Aim of the task:
Once the line containing "Click the plus" is found, please set it down along with each following line, exactly, to the end of the material.

- - -

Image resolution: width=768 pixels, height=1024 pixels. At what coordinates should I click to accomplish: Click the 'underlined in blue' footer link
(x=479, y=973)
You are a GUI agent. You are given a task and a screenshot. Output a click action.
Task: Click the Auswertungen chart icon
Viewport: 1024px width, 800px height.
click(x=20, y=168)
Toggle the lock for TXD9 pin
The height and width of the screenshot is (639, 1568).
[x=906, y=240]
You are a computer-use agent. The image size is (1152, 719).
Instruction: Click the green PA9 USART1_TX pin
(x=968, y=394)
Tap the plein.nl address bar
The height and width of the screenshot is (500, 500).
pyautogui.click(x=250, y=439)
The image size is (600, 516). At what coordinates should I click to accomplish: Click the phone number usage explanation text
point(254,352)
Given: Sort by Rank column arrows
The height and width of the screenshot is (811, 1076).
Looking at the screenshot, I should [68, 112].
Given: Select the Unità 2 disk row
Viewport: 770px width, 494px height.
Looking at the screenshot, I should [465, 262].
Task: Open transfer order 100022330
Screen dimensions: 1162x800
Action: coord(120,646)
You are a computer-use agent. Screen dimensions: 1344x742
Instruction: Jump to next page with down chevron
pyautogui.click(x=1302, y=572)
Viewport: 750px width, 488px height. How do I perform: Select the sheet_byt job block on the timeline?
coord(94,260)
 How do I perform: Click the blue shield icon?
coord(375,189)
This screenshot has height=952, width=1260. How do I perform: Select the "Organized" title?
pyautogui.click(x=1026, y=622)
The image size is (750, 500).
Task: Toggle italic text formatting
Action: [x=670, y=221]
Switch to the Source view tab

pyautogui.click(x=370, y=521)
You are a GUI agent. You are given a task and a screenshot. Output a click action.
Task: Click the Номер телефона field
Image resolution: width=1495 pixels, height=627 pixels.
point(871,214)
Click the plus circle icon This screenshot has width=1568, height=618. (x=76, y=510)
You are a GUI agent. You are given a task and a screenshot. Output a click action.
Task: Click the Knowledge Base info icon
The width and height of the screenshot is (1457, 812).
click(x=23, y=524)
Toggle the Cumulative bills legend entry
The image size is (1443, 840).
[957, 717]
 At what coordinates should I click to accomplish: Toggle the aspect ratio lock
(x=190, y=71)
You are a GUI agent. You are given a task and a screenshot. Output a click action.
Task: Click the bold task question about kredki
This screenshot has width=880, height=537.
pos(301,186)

- - -

Task output:
Click the plus circle icon This screenshot has width=1568, height=618. (x=76, y=510)
You are a GUI agent. You are given a task and a screenshot. Output a click action.
Task: Click the Knowledge Base info icon
The width and height of the screenshot is (1457, 812).
click(x=23, y=524)
Toggle the Cumulative bills legend entry
The image size is (1443, 840).
[957, 717]
 At what coordinates should I click to accomplish: Toggle the aspect ratio lock
(x=190, y=71)
You are a GUI agent. You are given a task and a screenshot. Output a click action.
Task: Click the bold task question about kredki
This screenshot has width=880, height=537.
pos(301,186)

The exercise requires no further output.